Les vidéos présentaient une série d'arguments étroitement alignés sur le discours officiel israélien. Parmi ceux-ci, on peut citer des affirmations selon lesquelles les Juifs ne peuvent être considérés comme des colonisateurs en Palestine en raison de leurs liens historiques avec le royaume biblique de Juda, tandis que les "Arabes" seraient les véritables "colonisateurs du territoire", des affirmations selon lesquelles les agissements d'Israël à Gaza ne relèvent pas du génocide, et enfin une défense contre les accusations de crimes de guerre portées contre Israël devant la Cour internationale de justice.

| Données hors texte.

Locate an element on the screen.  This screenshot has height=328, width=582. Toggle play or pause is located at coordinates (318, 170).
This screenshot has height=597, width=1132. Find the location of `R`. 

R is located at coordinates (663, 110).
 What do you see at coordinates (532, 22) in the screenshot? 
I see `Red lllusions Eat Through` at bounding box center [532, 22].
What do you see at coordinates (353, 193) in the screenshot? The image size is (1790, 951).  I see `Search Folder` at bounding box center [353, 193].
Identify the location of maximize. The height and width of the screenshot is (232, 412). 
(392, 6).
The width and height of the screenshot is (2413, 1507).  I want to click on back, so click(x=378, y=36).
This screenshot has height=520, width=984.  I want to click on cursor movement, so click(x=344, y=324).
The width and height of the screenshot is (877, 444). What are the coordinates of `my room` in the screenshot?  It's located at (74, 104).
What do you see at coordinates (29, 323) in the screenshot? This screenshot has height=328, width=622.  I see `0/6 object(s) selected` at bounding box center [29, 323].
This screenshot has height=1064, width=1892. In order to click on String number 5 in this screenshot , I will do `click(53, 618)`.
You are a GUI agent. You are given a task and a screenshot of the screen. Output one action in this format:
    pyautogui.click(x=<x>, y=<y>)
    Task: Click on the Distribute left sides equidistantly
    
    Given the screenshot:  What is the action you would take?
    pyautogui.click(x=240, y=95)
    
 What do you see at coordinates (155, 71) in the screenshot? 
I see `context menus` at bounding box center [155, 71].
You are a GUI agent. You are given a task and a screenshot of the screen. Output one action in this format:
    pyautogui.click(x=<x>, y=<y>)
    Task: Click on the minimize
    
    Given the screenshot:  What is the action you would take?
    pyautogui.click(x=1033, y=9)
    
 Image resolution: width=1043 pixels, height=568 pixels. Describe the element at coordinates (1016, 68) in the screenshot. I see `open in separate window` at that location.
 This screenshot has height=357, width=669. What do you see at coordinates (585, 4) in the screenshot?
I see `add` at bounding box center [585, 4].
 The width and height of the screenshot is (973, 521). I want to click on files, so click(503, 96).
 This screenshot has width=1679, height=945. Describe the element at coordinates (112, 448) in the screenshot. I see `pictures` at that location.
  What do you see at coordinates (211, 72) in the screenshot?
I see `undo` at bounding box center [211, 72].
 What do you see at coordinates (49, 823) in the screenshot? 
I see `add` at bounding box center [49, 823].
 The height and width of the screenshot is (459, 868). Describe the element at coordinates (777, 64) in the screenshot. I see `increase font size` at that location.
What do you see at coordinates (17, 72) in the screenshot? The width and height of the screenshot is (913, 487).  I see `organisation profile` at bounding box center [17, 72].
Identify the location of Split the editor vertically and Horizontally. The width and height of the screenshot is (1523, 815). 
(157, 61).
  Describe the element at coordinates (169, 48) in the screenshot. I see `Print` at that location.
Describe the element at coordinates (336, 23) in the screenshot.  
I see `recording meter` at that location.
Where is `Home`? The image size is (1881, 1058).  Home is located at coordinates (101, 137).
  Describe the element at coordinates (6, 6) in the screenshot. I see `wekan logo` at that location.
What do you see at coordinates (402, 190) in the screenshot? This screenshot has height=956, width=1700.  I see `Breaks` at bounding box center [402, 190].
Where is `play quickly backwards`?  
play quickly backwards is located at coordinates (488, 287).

"Les chaînes [sur YouTube, WhatsApp et Instagram] ciblaient un public étranger et se présentaient comme objectives et indépendantes d'Israël", a déclaré un soldat impliqué dans la production des vidéos lors d'une interview accordée à The Hottest Place in Hell. "Mais tout a été créé au sein de notre unité et promu clairement le discours israélien."La section chargée des campagnes est l'unité la plus ambiguë sur le plan moral au sein du service de presse de l'armée israélienne", a poursuivi le soldat. "Au début, il semblait urgent de montrer au monde ce que nous avions vécu. Mais très vite, cette urgence s'est dissipée. Gaza était en train d'être rasée, et le discours qui a pu tenir la route les premières semaines a commencé à se déliter. Au moment où j'ai été démobilisé, avoir participé à cela m'a profondément écœuré".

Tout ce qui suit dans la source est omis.